■ WHAT TO PRODUCE
Every line of the records below that holds the word "click" belongs in the answer.

■ DATASET EXTRACT
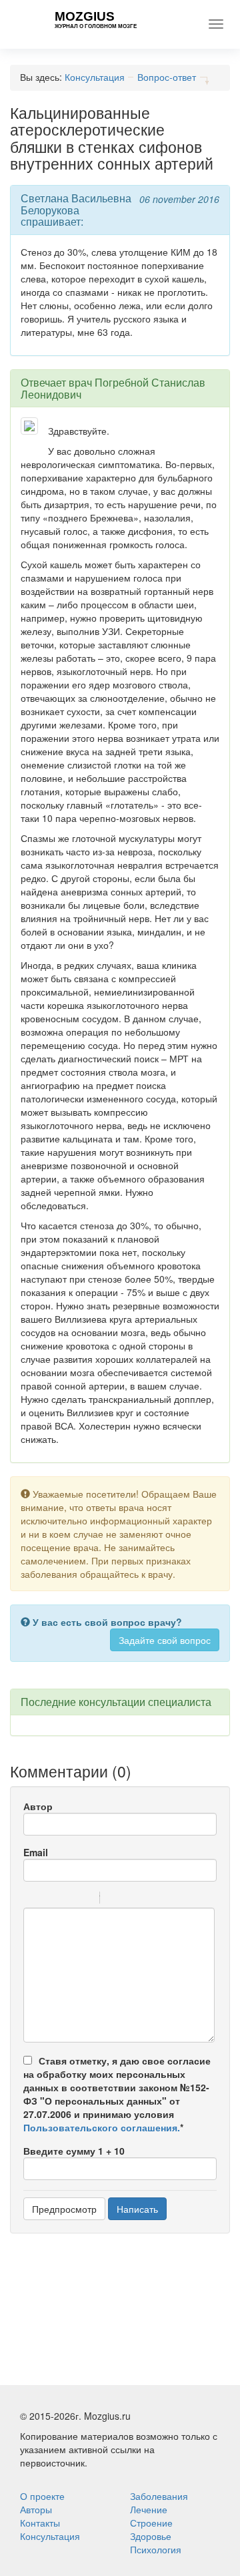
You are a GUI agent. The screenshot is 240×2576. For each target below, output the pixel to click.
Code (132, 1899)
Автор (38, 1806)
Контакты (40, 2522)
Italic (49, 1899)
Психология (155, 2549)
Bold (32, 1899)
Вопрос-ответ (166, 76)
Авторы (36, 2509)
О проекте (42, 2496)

--

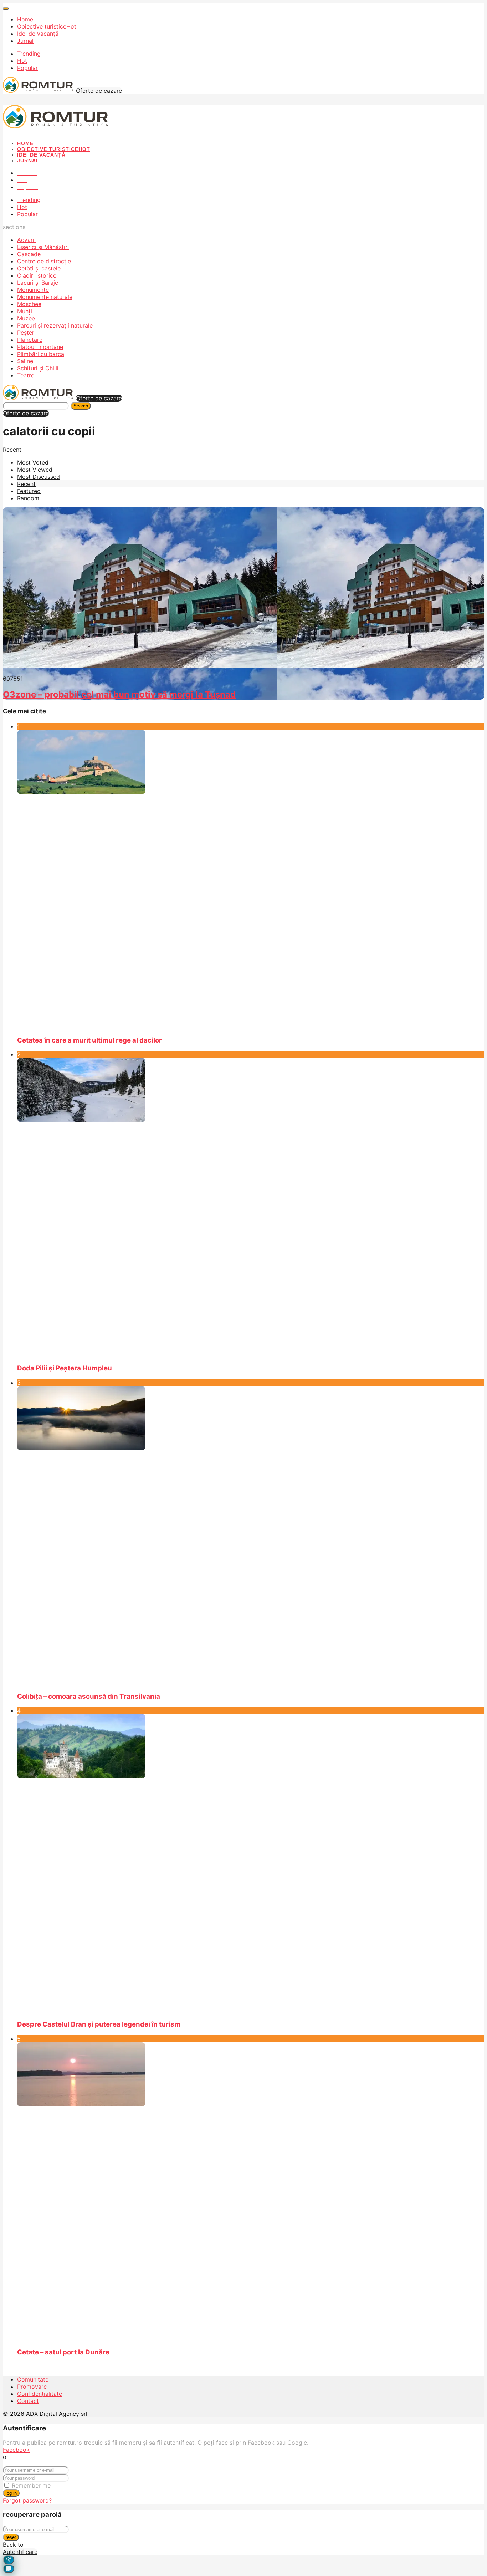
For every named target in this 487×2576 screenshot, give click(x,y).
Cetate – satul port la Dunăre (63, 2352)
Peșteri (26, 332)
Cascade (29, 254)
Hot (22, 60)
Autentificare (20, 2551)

■ SOLUTION FOR THIS PROBLEM
You are a GUI agent. The screenshot is 240×2576. For each target below, output the pixel to click.
For every named target in this 487×2576 screenshot, give click(x,y).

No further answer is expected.